● **WHAT YOU WILL DO**
Where the records below show a line containing "Instruction: Open the Depth chart view", start copying; end with the line containing "This screenshot has", and copy it too.

● **INPUT DATA**

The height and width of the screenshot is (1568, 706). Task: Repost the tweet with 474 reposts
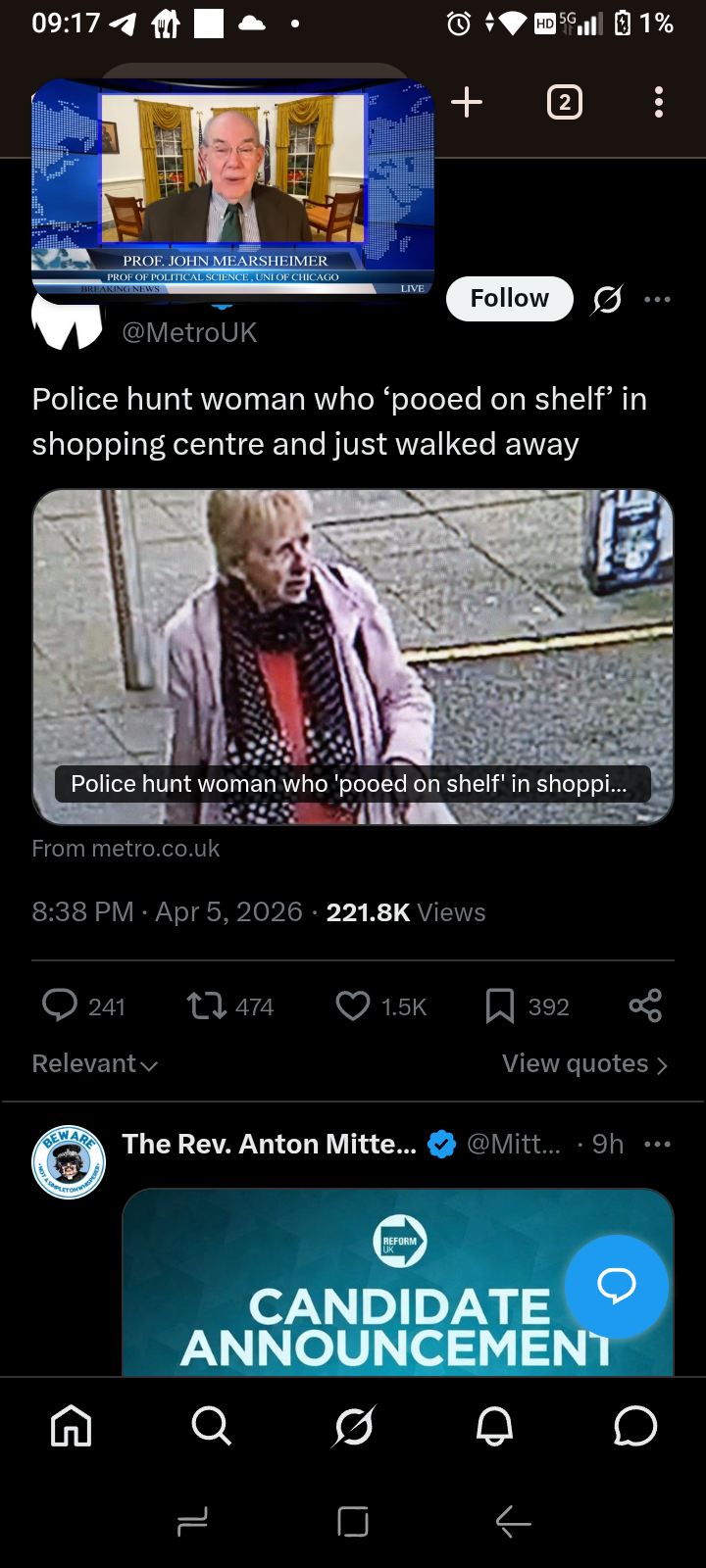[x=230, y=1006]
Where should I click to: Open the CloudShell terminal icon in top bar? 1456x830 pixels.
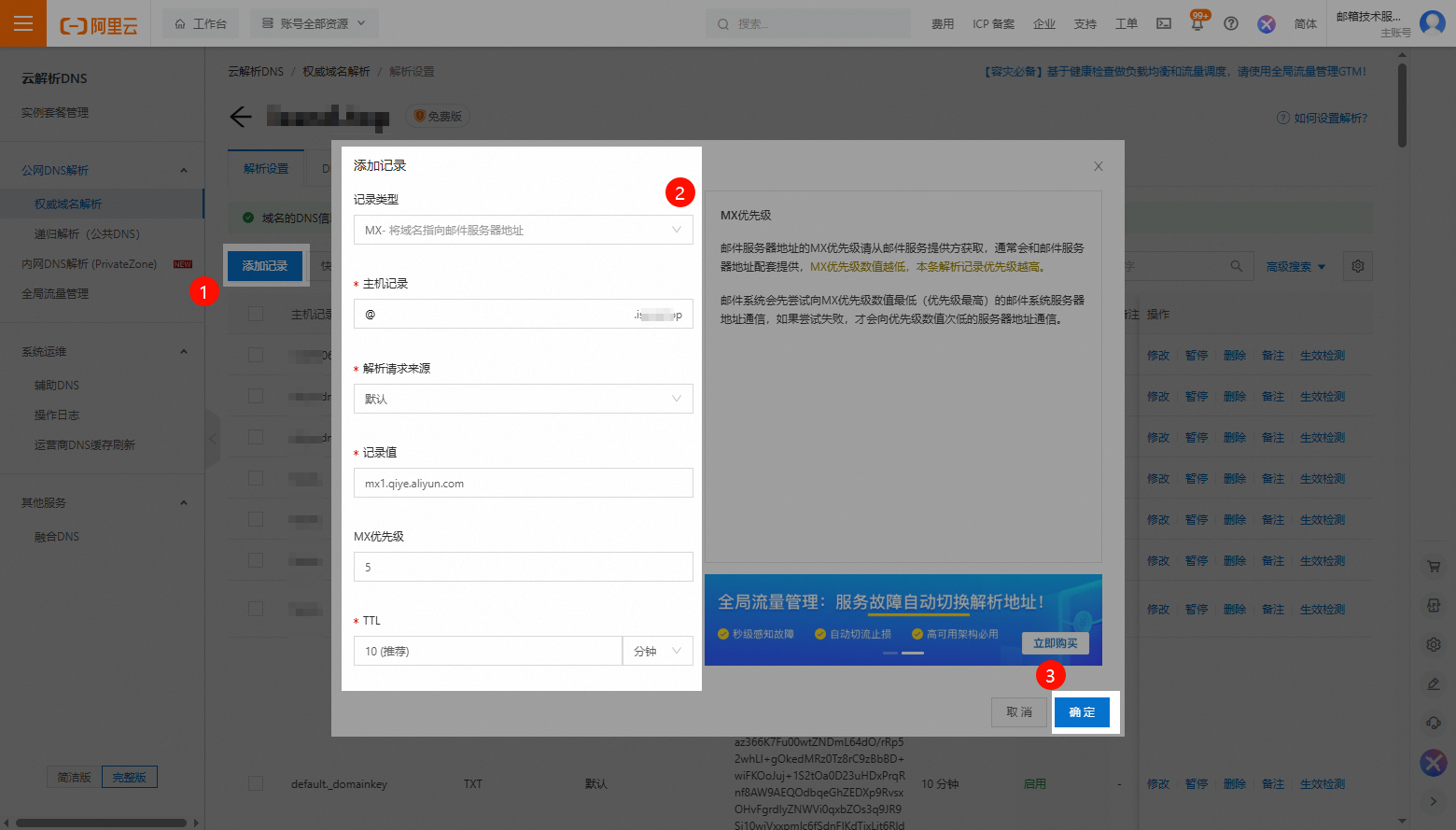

--

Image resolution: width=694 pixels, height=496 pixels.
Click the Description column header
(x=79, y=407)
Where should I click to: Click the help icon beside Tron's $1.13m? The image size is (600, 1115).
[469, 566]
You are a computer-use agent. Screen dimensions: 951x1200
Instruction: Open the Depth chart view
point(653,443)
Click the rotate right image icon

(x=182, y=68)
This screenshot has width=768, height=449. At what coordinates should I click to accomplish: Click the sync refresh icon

● **SOLUTION TO THE PROBLEM**
Instruction: Open the Depth chart view
point(653,443)
Click the rotate right image icon

(x=182, y=68)
This screenshot has width=768, height=449. At what coordinates should I click to accomplish: Click the sync refresh icon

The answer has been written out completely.